4-6 cups (1 16 oz package) of dried farfalle pasta noodles (we buy in bulk)

1 ½ cup dried beluga lentils

2 crowns of broccoli, cut into bite sized pieces

10-12 stalks of asparagus, rough ends cut/snapped off

 

dressing:

¼ cup fresh cilantro

juice of 2 lemons (4-6 tbs)

3 green onions, sliced

1/2 tsp cumin

1/2 tsp smoked paprika

olive oil to emulsify

salt and pepper

**I will preface these directions in that so much of this recipe is by taste and feel rather than specific directions. Trust your instincts and have fun.
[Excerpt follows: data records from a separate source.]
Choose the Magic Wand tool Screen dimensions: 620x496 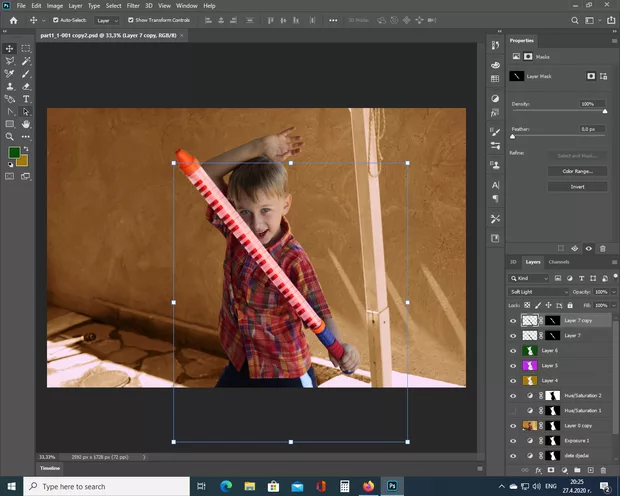[25, 61]
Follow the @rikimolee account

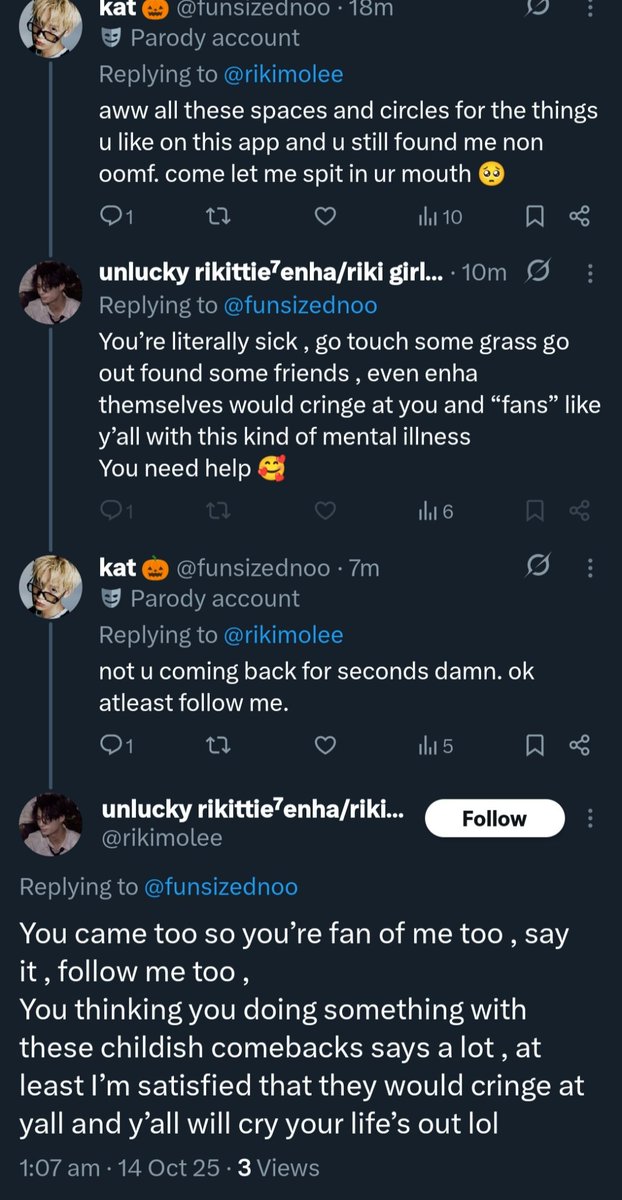point(494,819)
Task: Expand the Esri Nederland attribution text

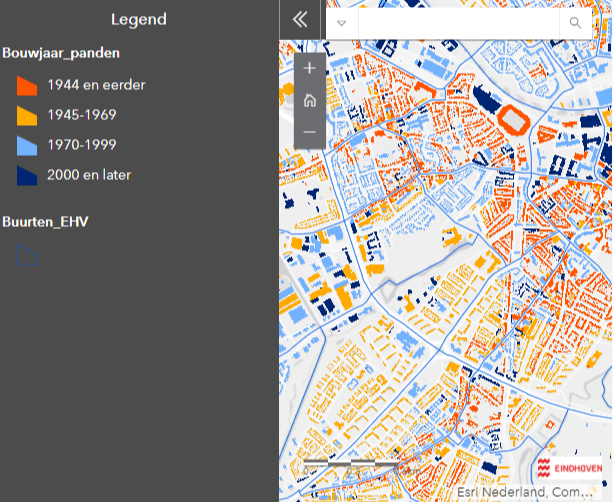Action: pyautogui.click(x=531, y=493)
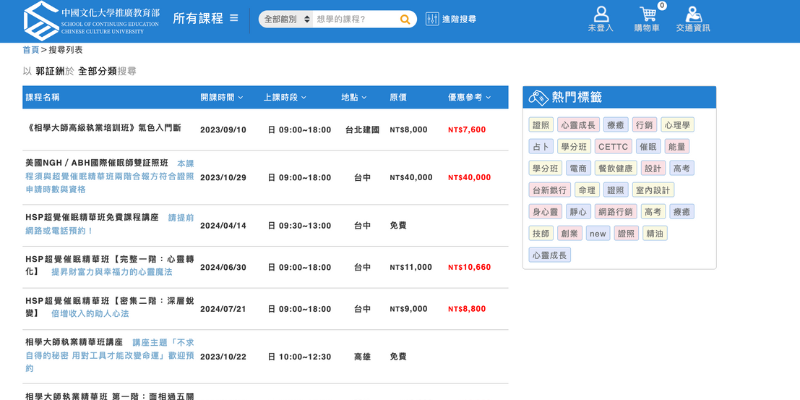Open 《相學大師高級執業培訓班》 course link
This screenshot has height=400, width=800.
pyautogui.click(x=103, y=128)
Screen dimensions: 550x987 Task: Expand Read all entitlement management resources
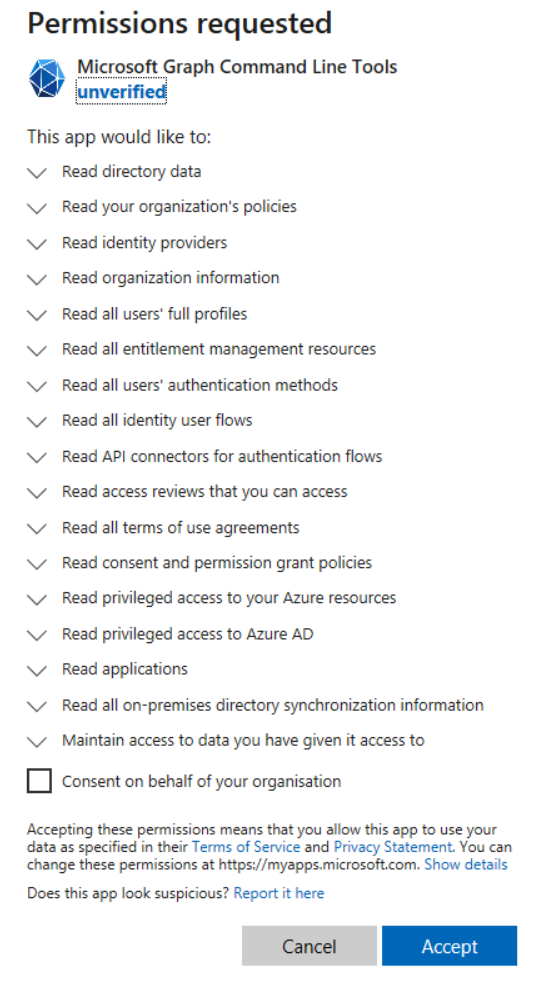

Begin by cooking the noodles and lentils.  Cook farfalle in salted water until al dente (7-9 minutes).  Cook lentils until tender (10-15 minutes). Drain mix together and set aside.  Gently steam vegetables, careful to maintain crunch (5-7 minutes).  Toss into salad.  Then make dressing. Puree cilantro in blender of food processor until paste like consistency and move to a large bowl.  Add juice of lemons and spices.  Then while whisking, gradually add olive oil.  Should be 1:1 ratio with lemon juice.  Pour over salad. Toss, and season with salt and pepper.  Refrigerate overnight to let flavors absorb into salad, and serve cold.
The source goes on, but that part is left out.